#### YOUR TASK:
Write out the records word for word, from the line that contains "How do I perform: Pick the Ruler tool?" through the last line of the records, both included. Leave the pictures out.

#### PROVIDED DATA:
========================

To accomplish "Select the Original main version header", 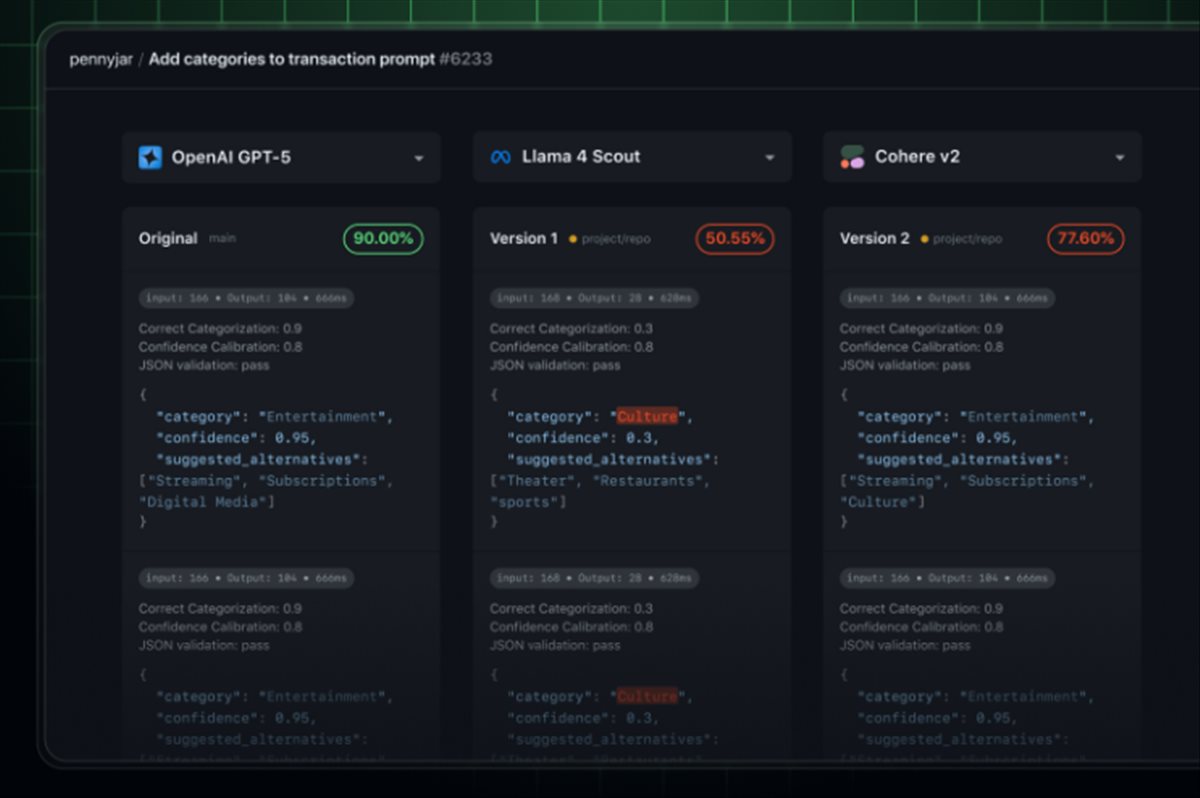I will (168, 238).
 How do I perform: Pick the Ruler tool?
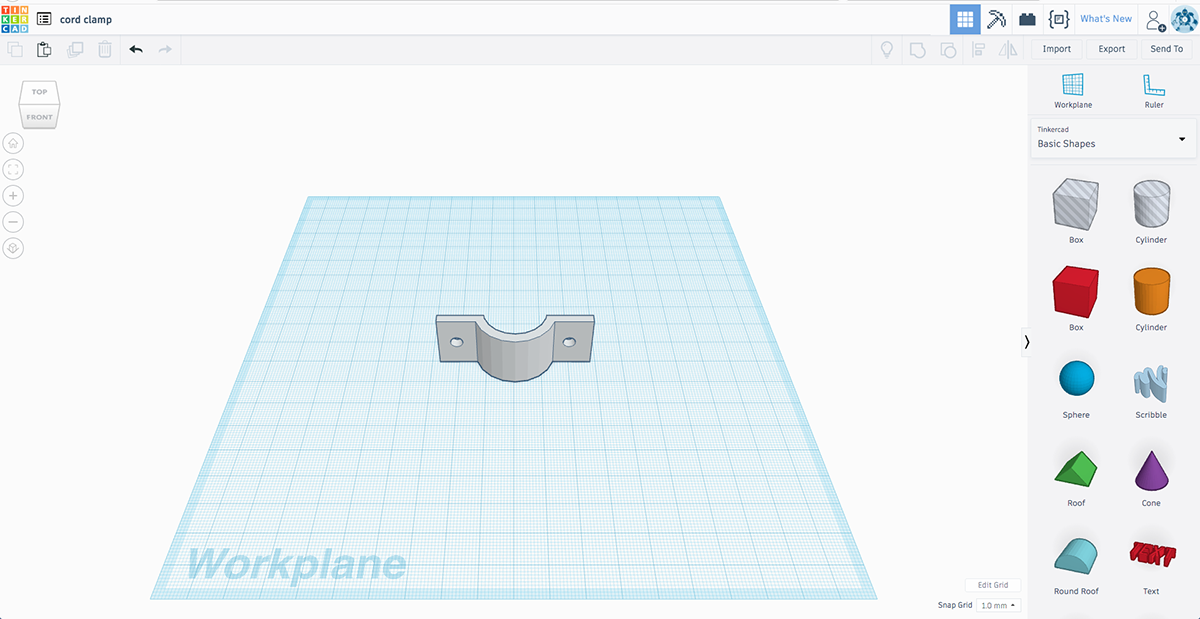point(1153,90)
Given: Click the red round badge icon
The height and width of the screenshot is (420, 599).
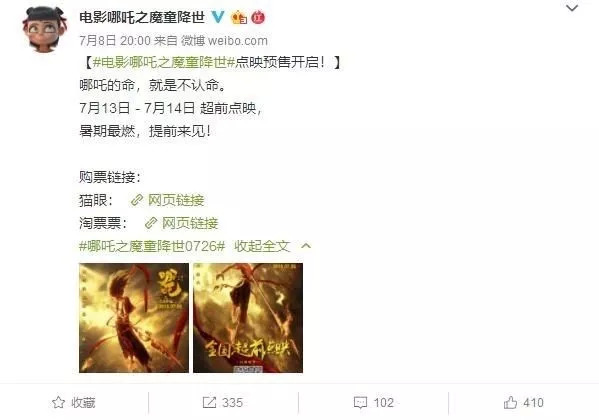Looking at the screenshot, I should tap(258, 17).
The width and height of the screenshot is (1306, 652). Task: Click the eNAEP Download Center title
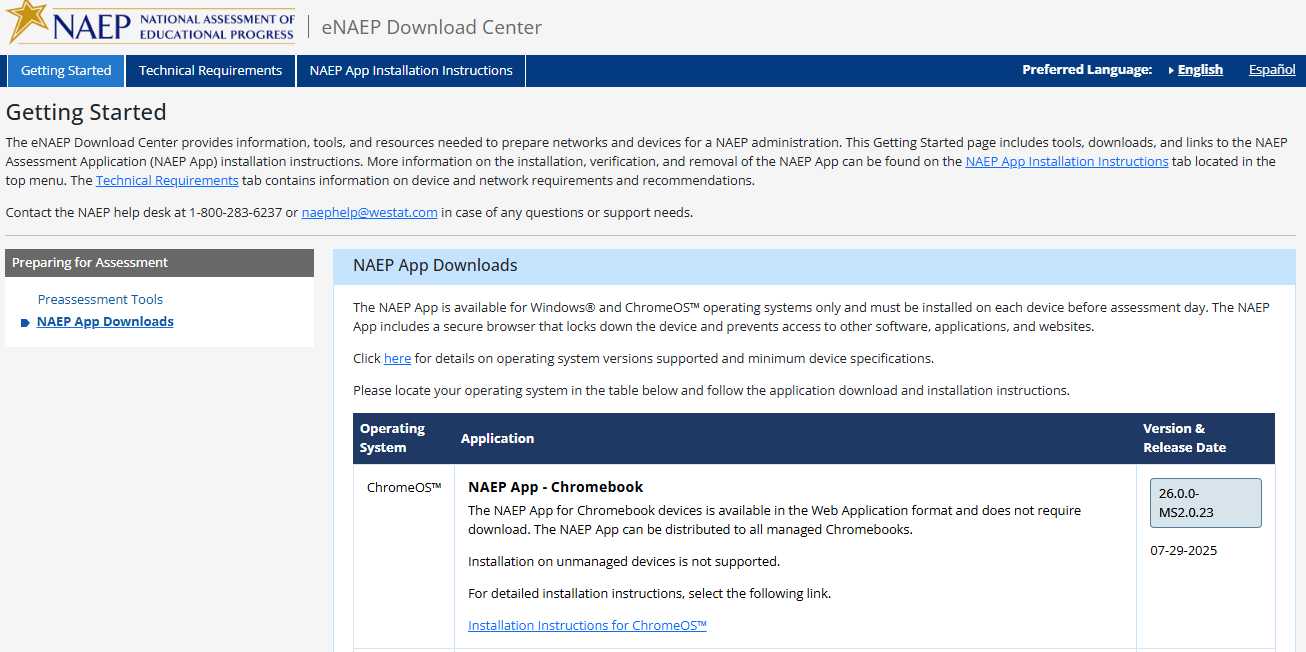coord(432,27)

========================

#### EXPECTED ANSWER:
 How do I perform: Pick the Ruler tool?
point(1153,90)
Given: Click the red round badge icon
The height and width of the screenshot is (420, 599).
Looking at the screenshot, I should tap(258, 17).
The width and height of the screenshot is (1306, 652). Task: Click the eNAEP Download Center title
coord(432,27)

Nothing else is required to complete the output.